Aldi Nord geht voran: Von November an schließen zahlreiche Märkte des Discounters bereits um 20 Uhr statt um 21 oder 22 Uhr. Das Ziel: teure Energie sparen. Andere Supermarktketten machen an einzelnen Standorten ohnehin früher das Licht aus. Experten vermuten, dass das Vorgehen noch etwas anderes kaschieren soll: Personalmangel. Und es könnte eine neue Debatte um den Ladenschluss entfachen.

Bereits im September hatte Thomas Gutberlet, Chef der hessischen Supermarktkette Tegut, vorgeschlagen, alle in der Branche sollten früher schließen, um Energie zu sparen. Weil der Wettbewerb in der Branche hoch ist, fand das zunächst kaum Resonanz. Aldi, üblicherweise auch bei der Preisgestaltung der Taktgeber, ging dann im Oktober damit der Idee an die Öffentlichkeit.
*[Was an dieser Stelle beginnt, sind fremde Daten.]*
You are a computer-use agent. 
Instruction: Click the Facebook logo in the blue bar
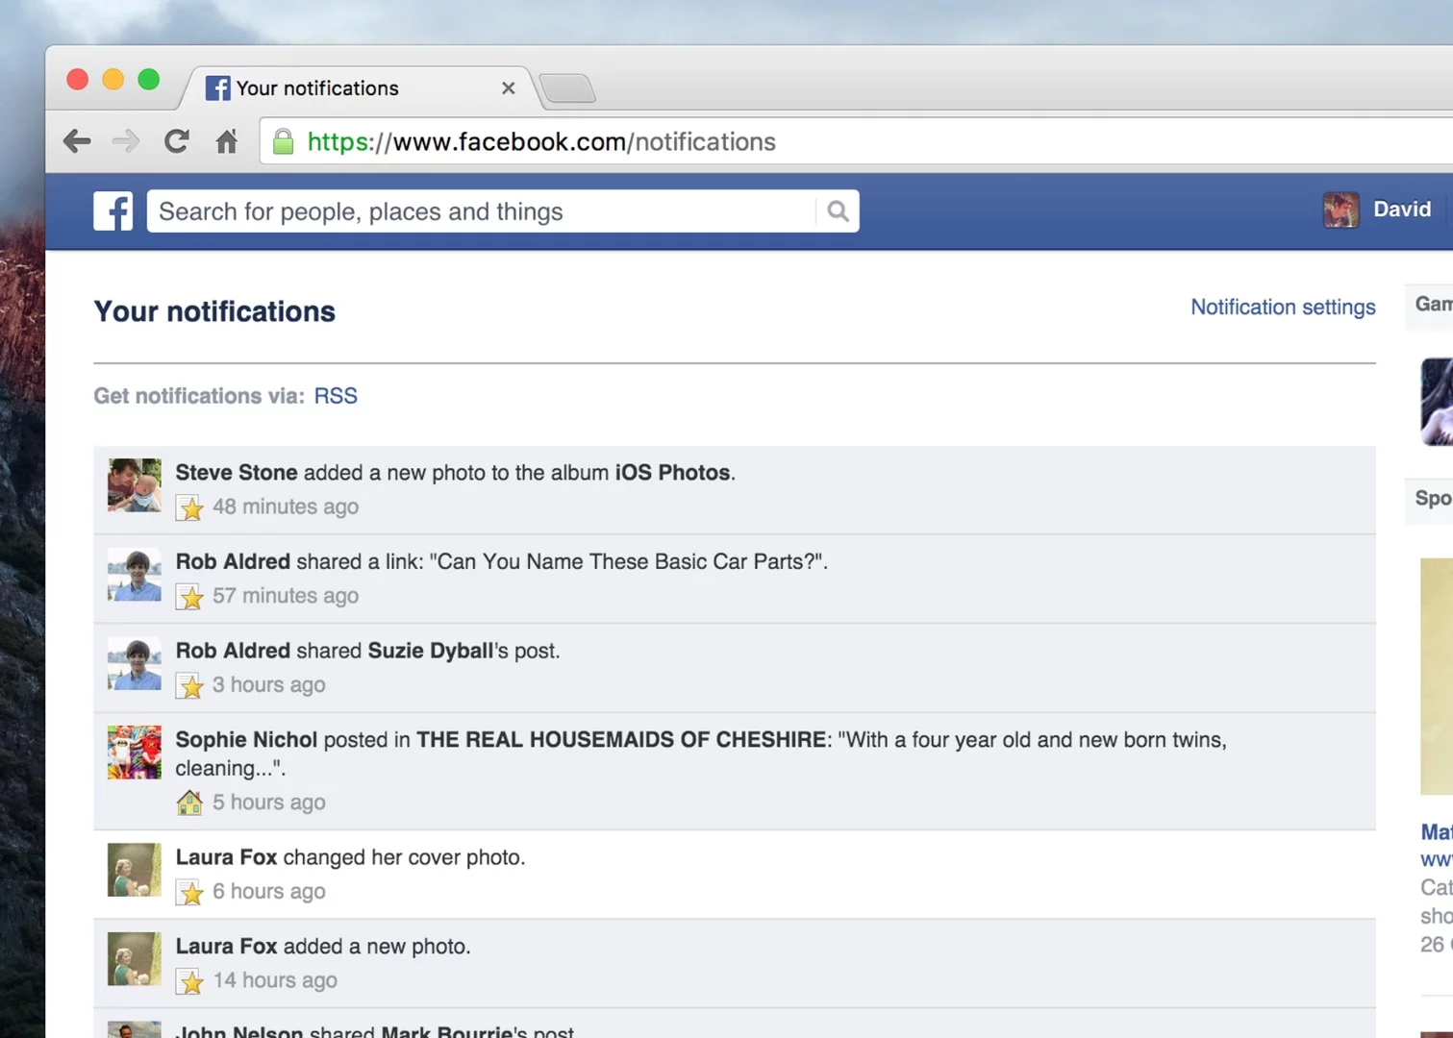click(x=113, y=210)
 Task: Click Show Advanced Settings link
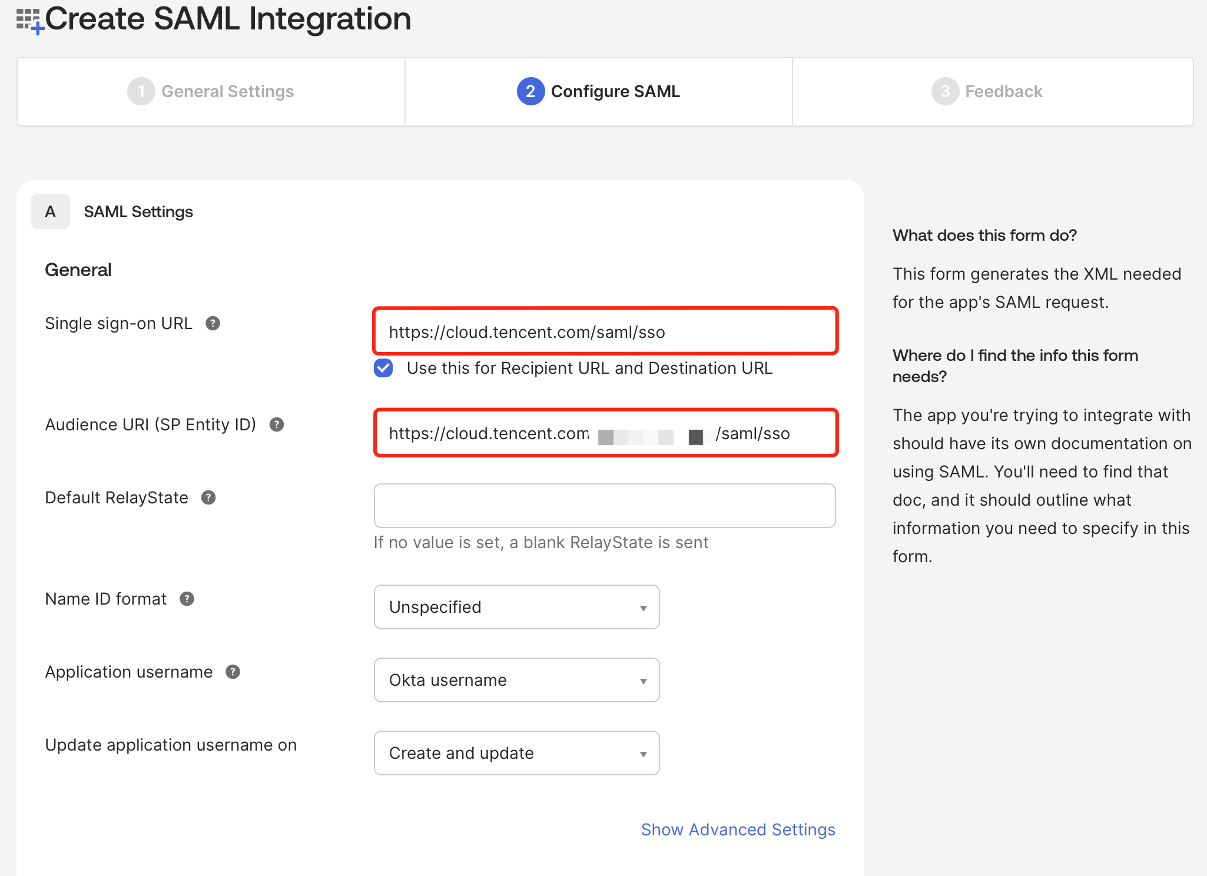pos(738,829)
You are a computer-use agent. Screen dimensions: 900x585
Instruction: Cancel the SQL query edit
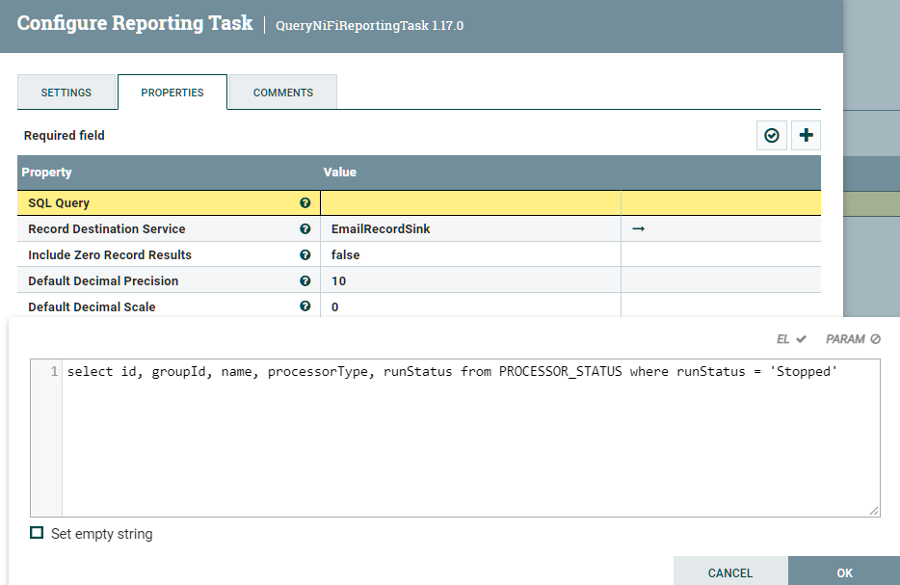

Die große Freiheit beim Einkaufen ist allerdings schon länger vorbei: In Berlin etwa schließen einzelne Supermärkte bereits seit Wochen um 21 statt 22 Uhr. Vor der Corona-Pandemie im Jahr 2019 ließen sich in der Hauptstadt problemlos bis 23.30 Uhr eingelegte Gurken, Nudeln und Klopapier im Supermarkt einkaufen. Manche Läden hatten sogar rund um die Uhr auf. Die Idee ist also nicht neu, der Hintergrund nicht nur Energiesparen.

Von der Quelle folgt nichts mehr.